कंपनी का अवलोकन
iQSTEL Inc. operates as a wholesale carrier delivering essential telecommunication services, specifically providing voice, short message service (SMS), and data connectivity to other telecommunications entities. The corporation functions within the broader Communication Services sector, specializing in the Telecom Services industry where it facilitates international long-distance voice calls and manages proprietary Internet of Things networks alongside VoIP and international fiber-optic infrastructure. As of the latest reporting period, the company holds a market capitalization of $11.36M and generates annual revenue of $331.56M while employing a workforce of 100 individuals. These financial metrics suggest an organization with significant revenue generation relative to its market valuation and employee count, indicating a business model focused on high-volume wholesale transactions rather than direct consumer retail operations. The disparity between the substantial revenue figure and the relatively small market cap highlights a specific market dynamic where revenue recognition may not yet be fully reflected in the equity price, often seen in capital-intensive infrastructure plays or companies with specific niche wholesale contracts. This positioning places iQSTEL in a distinct category within the telecom landscape, focusing on backend connectivity solutions that support the broader network ecosystem rather than end-user subscription sales.
वित्तीय स्वास्थ्य
The company reports a trailing twelve-month revenue of $331.56M, yet this revenue translates into a net income loss of $-8,923,252, revealing a cost structure where expenses significantly outpace operational earnings. The EBITDA figure stands at $-1,147,345, indicating that even before interest and tax considerations, the core operations are generating negative cash adjustments.
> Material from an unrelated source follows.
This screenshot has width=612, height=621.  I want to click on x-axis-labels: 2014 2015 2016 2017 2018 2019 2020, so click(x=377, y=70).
Free cash flow is reported at $-2,465,099, which signifies a lack of financial flexibility for discretionary capital expenditures or debt repayment without external financing. The gross margin is tight at 2.8%, while the operating margin sits at -0.4% and the profit margin is negative at -2.5%, collectively indicating that the company faces substantial overhead costs or depreciation charges that erode the revenue base before reaching the bottom line. On the balance sheet, the company holds $18,306 in cash against a total debt obligation of $259,443, resulting in a debt-to-equity ratio of 38.67, which suggests a leveraged financial position dependent on external funding sources. The current ratio is 1.04, indicating that current assets slightly exceed current liabilities, providing a minimal buffer for short-term liquidity obligations. Return on Equity is negative at -59.2% and Return on Assets is -3.1%, metrics that reveal management has yet to generate returns on the capital invested or shareholders' equity, pointing to operational challenges in converting assets into profitable earnings.
मूल्यांकन आकलन
The trailing P/E ratio is unavailable (N/A) due to the net loss, while the forward P/E is listed at -25.30, a metric that typically signals investor expectations of future earnings recovery or a valuation based on projected rather than current profitability. The price-to-book ratio is 0.66, indicating that the market values the company at approximately 66% of its book value, which suggests the market is pricing in significant operational risks or asset depreciation rather than a premium for growth. Alternative valuation metrics such as the price-to-sales ratio of 0.03 and the EV/EBITDA of -6.61 further illustrate the disconnect between current market price and traditional earnings-based valuation models. The 52-week high is $18.68 and the 52-week low is $1.48, meaning the current trading price sits somewhere within this wide range, reflecting high volatility and uncertainty regarding the company's future stability. The beta value is 1.82, which implies that the stock price is significantly more volatile than the broader market, moving with greater intensity to news flows or sector-specific developments in the communication services industry.
Growth & Income
Revenue growth year-over-year and earnings growth year-over-year are both listed as N/A, preventing a direct comparison of the rate at which earnings are growing relative to revenue in the current reporting period. Since the company does not pay a dividend, the dividend yield is N/A and the payout ratio is 0.0%, indicating that the firm does not distribute cash to shareholders but instead retains all earnings for potential reinvestment or to service its existing debt obligations. The absence of a dividend payout means the company relies entirely on internal cash generation or external financing to fund its operations and strategic initiatives rather than providing an income stream to investors. Overall, the growth and income profile of iQSTEL is characterized by a focus on operational continuity and wholesale service delivery rather than dividend income or consistent earnings expansion, as evidenced by the negative profitability metrics and lack of growth data.